ETFs have gained in popularity and traction with investors of all types since their introduction over 20 years ago. ETFs are similar to mutual funds in that they pool investor’s money together within a fund. A key difference is that ETFs are traded like stocks all during the trading day on the various stock exchanges.
Some potential advantages of ETFs for advisers and their clients include:
- Transparency. ETFs disclose their holdings on a daily basis, mutual funds generally only do this a couple of times per year.
- Low costs. Index ETFs are the most prevalent type of ETF and many of these funds have ultra-low costs.
- Liquidity. In many cases, ETFs can be more liquid than even the underlying asset class in which they invest. For example, bond ETFs in some cases are more liquid than some of the underlying bonds held in the ETF.
- Additionally, since ETFs are traded like stocks, you can use tools like stop orders, limit orders and stop-limit orders. These types of orders are a handy way to limit losses in all types of market environment, they can be especially useful in these volatile times.
- Like stocks, ETFs can also be purchased on margin if that is an issue for your client.
Mutual funds have been around for years and as an adviser they are quite familiar to you and your clients. There are a number of varieties of mutual funds including both actively managed and passive index products. Fee structures vary widely as well. Additionally, open-end mutual funds trades are executed at the end of the trading day.
Closed-end mutual funds are another variety, they trade on the exchanges much like ETFs and stocks. Unlike regular open-end funds there are a finite number of shares created so there isn’t the option to purchase shares by simply sending in money.
Additionally, the structure of closed-end funds can result in steep discounts or premiums between the net asset value of the underlying shares and the price at which your client actually purchases the shares. For the rest of our discussion here, the focus will be on open-end funds when mentioning mutual funds.
Mutual funds are often the investment of choice in your client’s workplace retirement plans. Additionally, there are very few choices for actively managed funds among ETFs if you are looking for a particular style of active manager or a specific manager.
Deciding Between ETFs and Mutual Funds
Thankfully, this doesn’t have to be an either/or decision. It's perfectly fine to use both in combination to achieve the investment mix and allocation you are seeking for your client. A few considerations:
- For clients with taxable investments ETFs are often more tax-efficient.
- Mutual funds can often be purchased on a no-load basis and with no or very low transaction fees based on the platform you use for your client’s investments.

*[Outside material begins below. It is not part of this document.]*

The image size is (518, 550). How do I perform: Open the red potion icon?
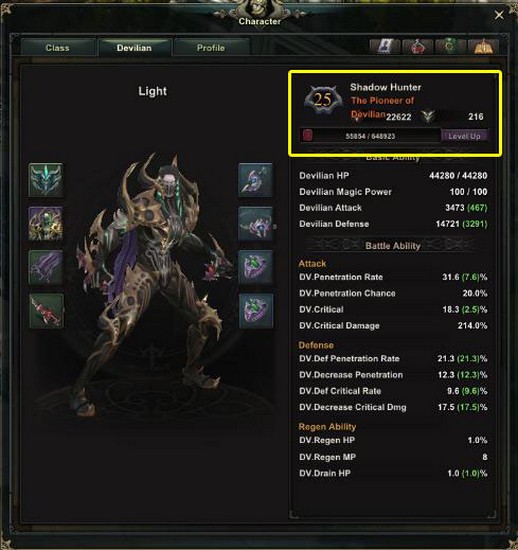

- Mutual funds can experience a performance drag in some cases when managers are experiencing high levels of investor redemptions forcing them to hold higher levels of cash than they otherwise might.
- If your client needs to use stop orders, limit orders or to buy on margin then ETFs are the best route.
- For clients who want to invest set amounts on a regular and automatic basis, mutual funds are probably the best choice as this type of investment arrangement is a staple of mutual funds. The ability to invest by dollar amount in mutual funds versus the need to buy whole shares in ETFs in most cases tilts this in favor of mutual funds.
Both mutual funds and ETFs offer advantages in general and by specific fund. Using both to meet the investing needs of your clients is a best practice strategy for advisers. Both mutual funds and ETFs offer some unique options in addition to the many similarities they have on other types of investments.